Court orders adding individuals or organizations to national terrorist lists impose travel bans, asset freezes, bans on running for public office and other legal and security restrictions on the designated party.
According to the Court of Cassation’s Saturday ruling, the 2018 Criminal Court decision in Supreme State Security Prosecution Case 620/2018 is overturned, and the case will be referred for re-litigation to another court.

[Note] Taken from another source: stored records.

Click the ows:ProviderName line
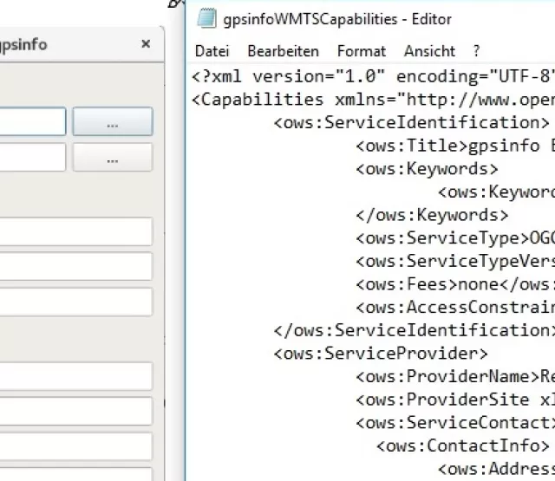 pos(451,376)
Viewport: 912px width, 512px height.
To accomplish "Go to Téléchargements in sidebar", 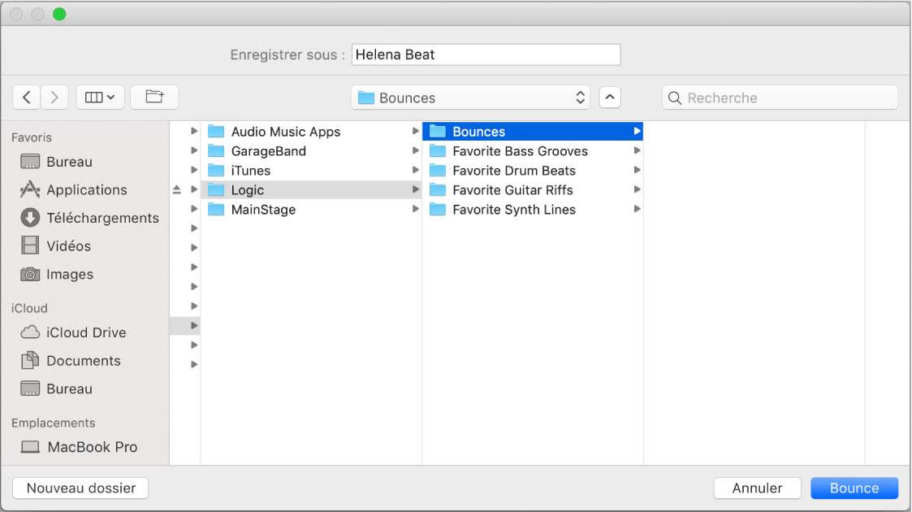I will pos(102,218).
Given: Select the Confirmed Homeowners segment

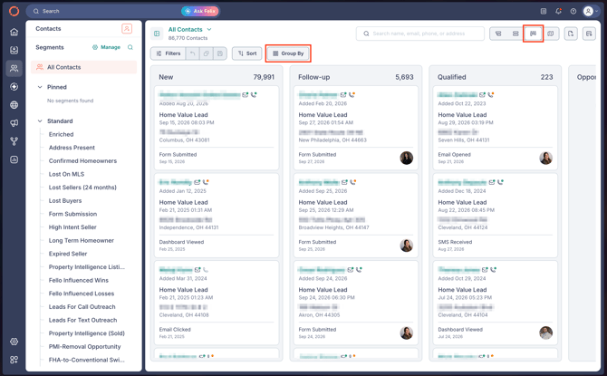Looking at the screenshot, I should click(x=82, y=161).
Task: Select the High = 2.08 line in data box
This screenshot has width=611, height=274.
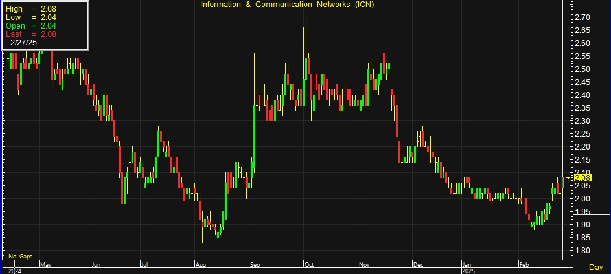Action: 30,8
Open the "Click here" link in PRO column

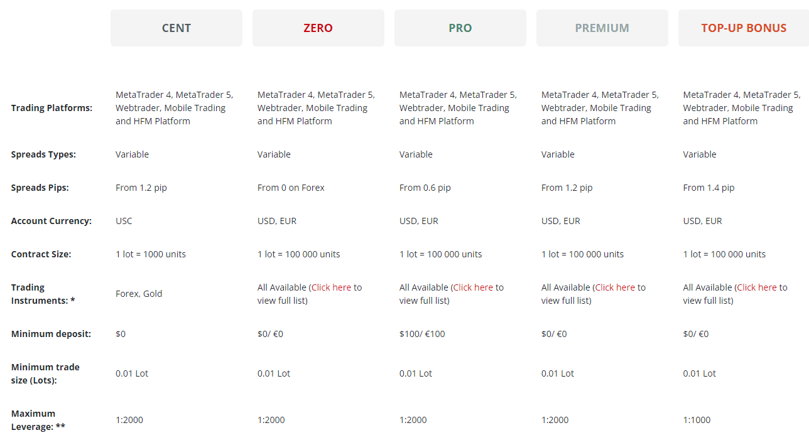click(473, 287)
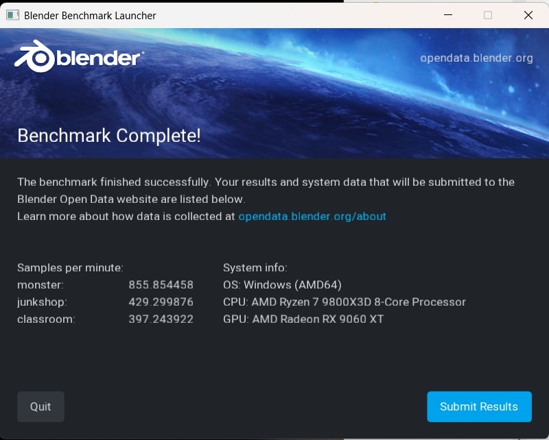This screenshot has height=440, width=549.
Task: Select the classroom score of 397.243922
Action: tap(162, 319)
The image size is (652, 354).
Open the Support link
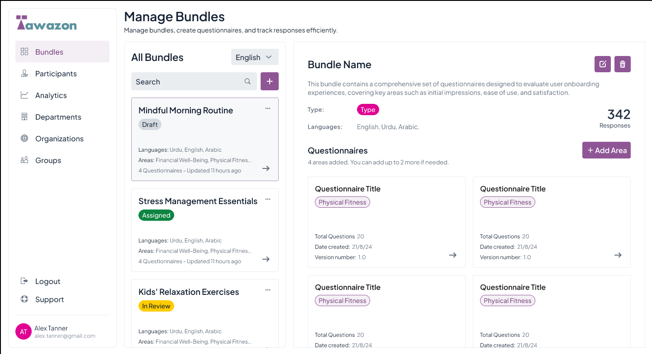pos(49,299)
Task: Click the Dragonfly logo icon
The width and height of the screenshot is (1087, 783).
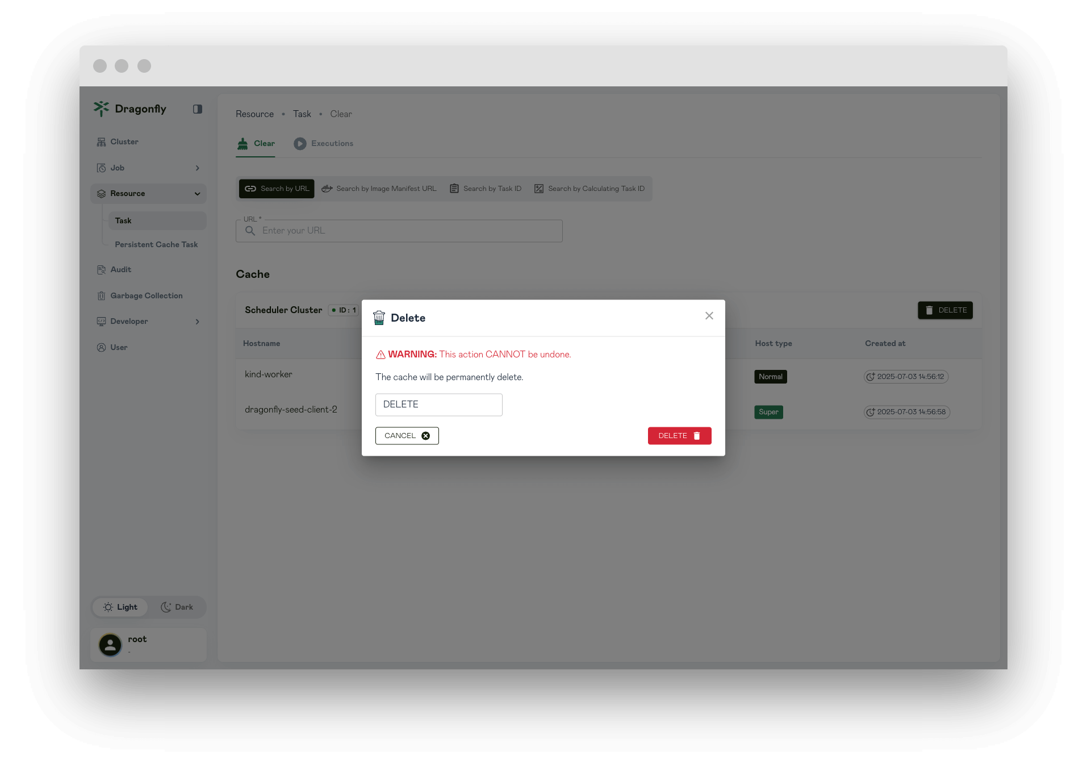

The prosecution submitted a new request in 2018 to include the 1,500 defendants on terrorist lists for a five-year period expiring in 2023, which was approved by the criminal court and all appeals against it were rejected. In April 2023, the prosecution once again requested to extend the listing for another five years. The criminal court approved the request and included the defendants on the terrorist lists on April 12, 2023 until Saturday’s new decision struck it down.

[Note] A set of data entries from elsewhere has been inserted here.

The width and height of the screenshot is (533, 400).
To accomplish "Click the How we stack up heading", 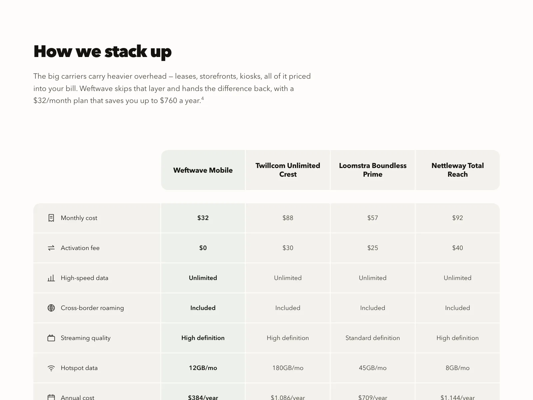I will tap(103, 52).
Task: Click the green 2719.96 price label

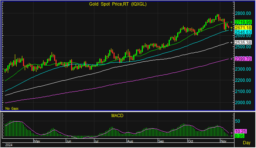Action: coord(243,22)
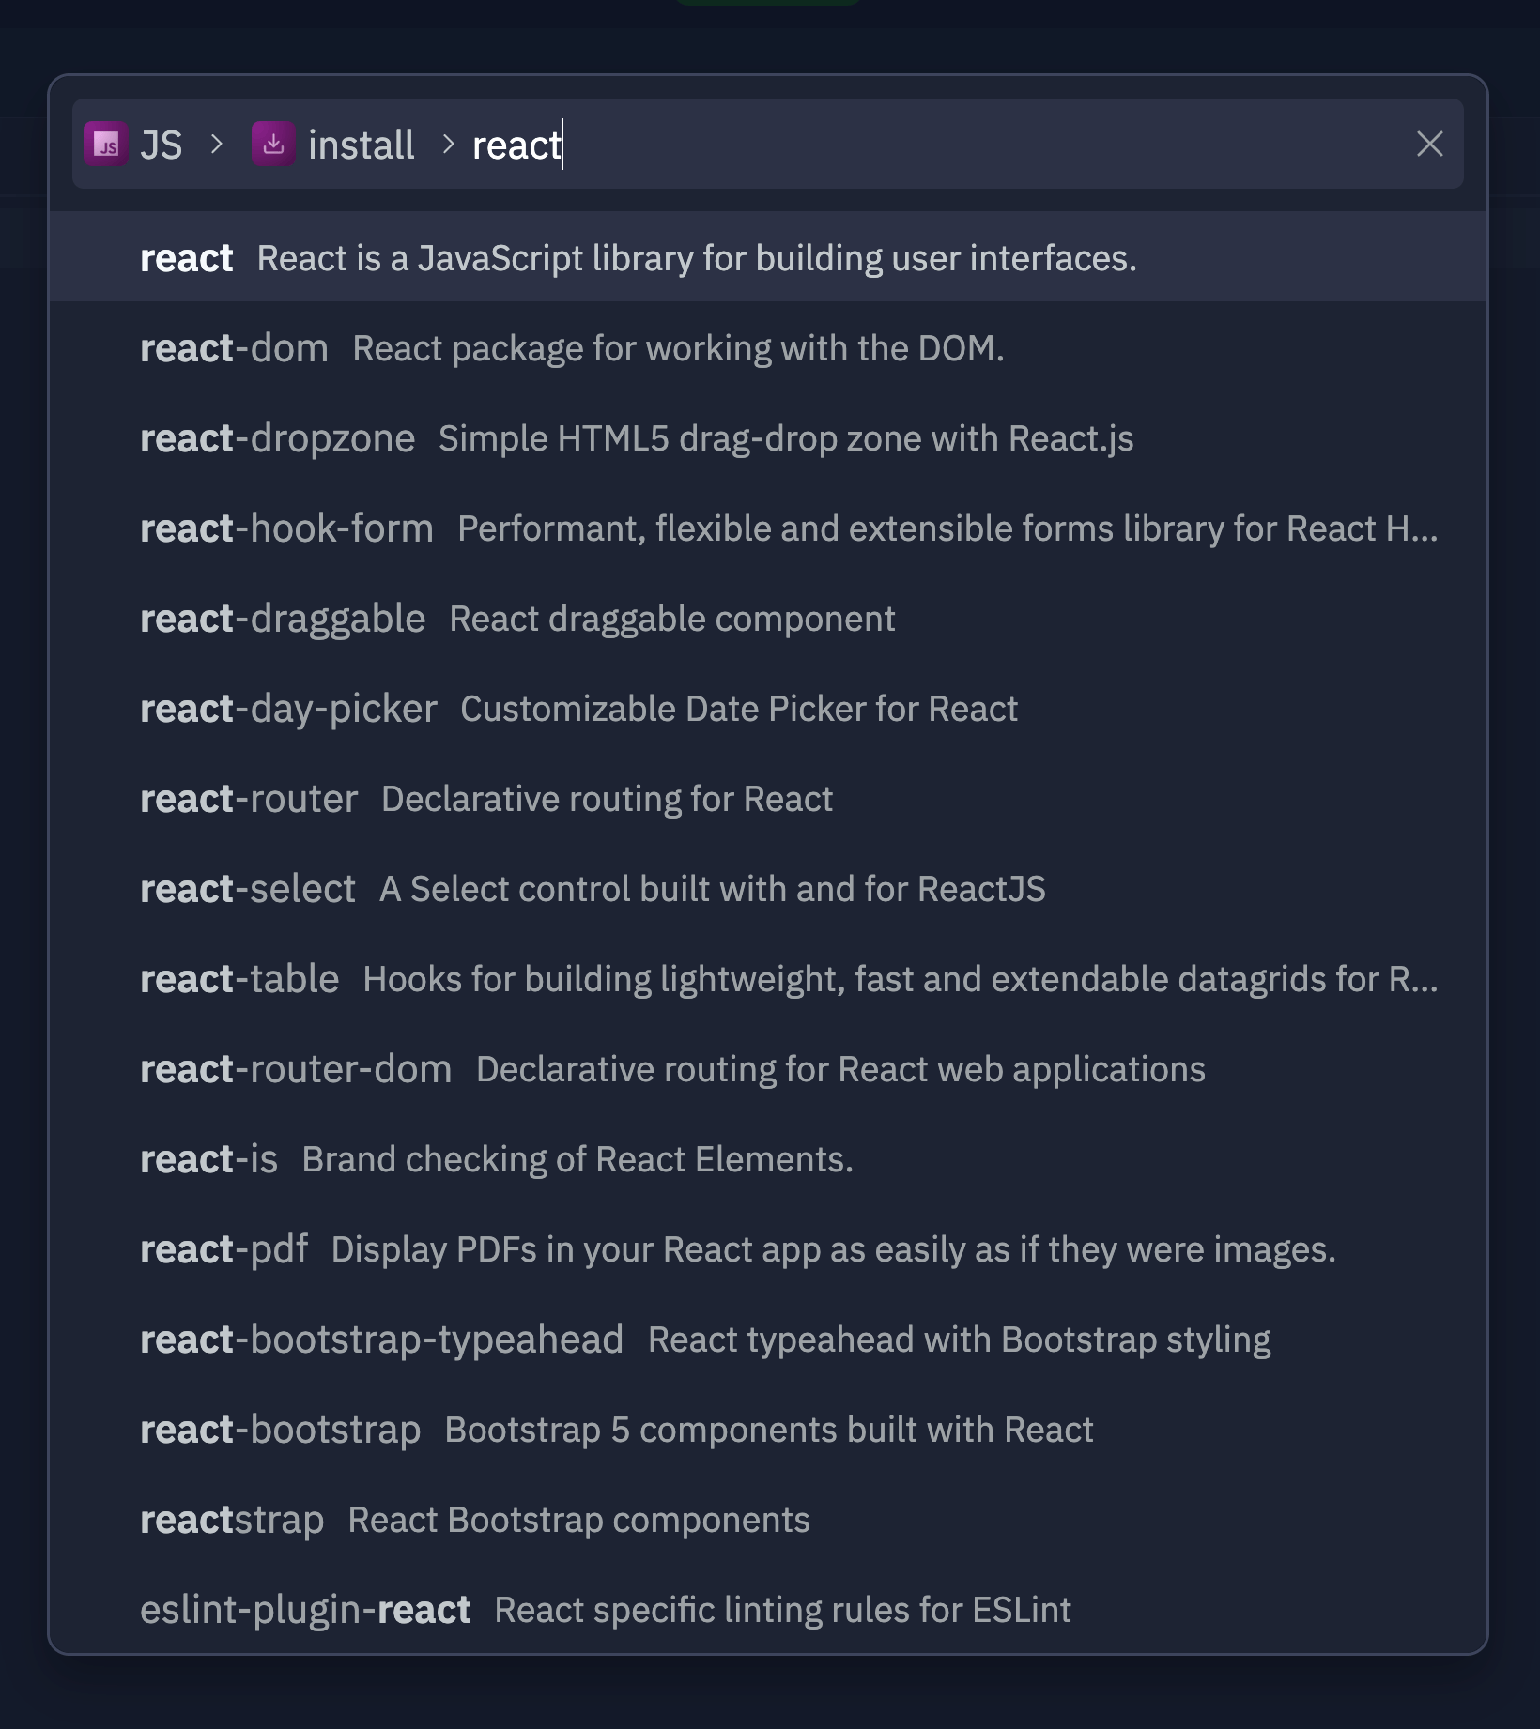This screenshot has height=1729, width=1540.
Task: Click the JS breadcrumb label
Action: 162,145
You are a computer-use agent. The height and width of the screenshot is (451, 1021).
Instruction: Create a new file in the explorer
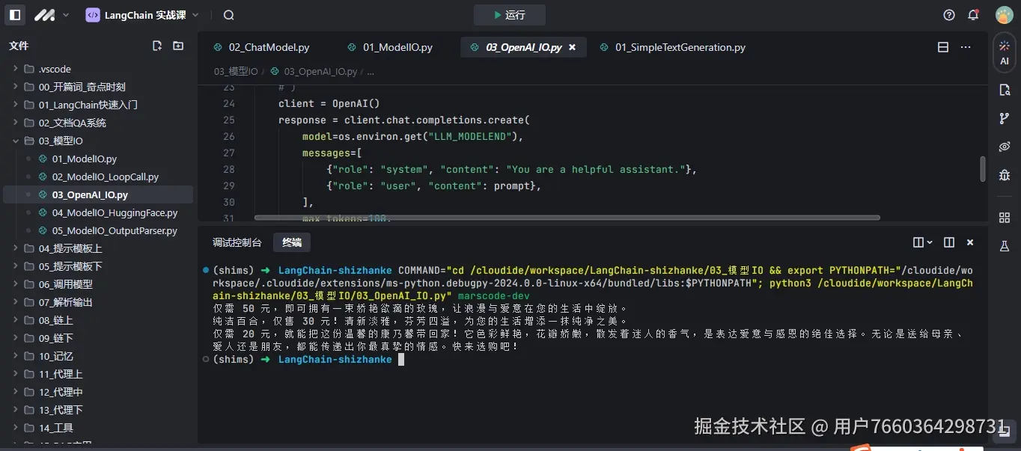[x=156, y=46]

Among the names included in the ruling are Wasat Party head Aboul Ela Mady, former MP Essam Sultan, journalist Hisham Gaafar, and football player Mohamed Aboutrika, along with 1,522 others listed in the same case. With the decision to add their names to terrorist lists overturned, the consequent legal and security restrictions should also be nullified, lawyer Ahmed Abu al-Ela Mady told Mada Masr.

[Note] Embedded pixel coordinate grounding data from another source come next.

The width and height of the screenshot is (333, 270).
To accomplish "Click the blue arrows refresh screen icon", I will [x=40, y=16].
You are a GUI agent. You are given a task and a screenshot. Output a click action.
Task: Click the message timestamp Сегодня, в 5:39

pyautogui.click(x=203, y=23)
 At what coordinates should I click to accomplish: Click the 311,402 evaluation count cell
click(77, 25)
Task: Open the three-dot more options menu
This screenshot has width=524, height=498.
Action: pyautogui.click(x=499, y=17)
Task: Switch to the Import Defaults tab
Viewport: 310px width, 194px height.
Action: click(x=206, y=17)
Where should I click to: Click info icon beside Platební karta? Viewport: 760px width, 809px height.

Some of the individuals affected by the court order may still be implicated in other cases, however, Mady said, meaning that they would still be liable for asset freezes, pre-arrival screening and travel bans issued by the public prosecutor for reasons other than suspicion of terrorism. The names could also be added to terrorist lists again if the court re-adjudicating the prosecution request decides to add their names to the lists.
Many of the individuals on the list have been subject to criminal investigations on terror charges for almost a decade, as well as facing restrictions.
A structure built out following the 2013 ouster of the Muslim Brotherhood and its designation as a terrorist group allowed for a judicial committee formed by the government to freeze, seize and oversee the disposal of assets belonging to individuals and organizations on state terrorism lists into the state treasury.
The constitutionality of this committee and its competency to designate as terrorist individuals and organizations that have not been ruled terrorist in the criminal courts has been challenged at the Court of Administrative Justice, while the Court of Cassation has repeatedly overturned past decisions adding hundreds of names to terrorist lists.
The assets committee, meanwhile, has seized the funds of scores of individuals whose addition to terrorist lists has been previously upheld by the Cassation Court, adding them to the treasury.
In February 2024, President Abdel Fattah al-Sisi endorsed a new law creating an agency for managing and disposing of recovered and confiscated funds. Under its current iteration, it would have a more far-reaching mandate and be subject to less formal oversight than previous mechanisms made for a similar purpose.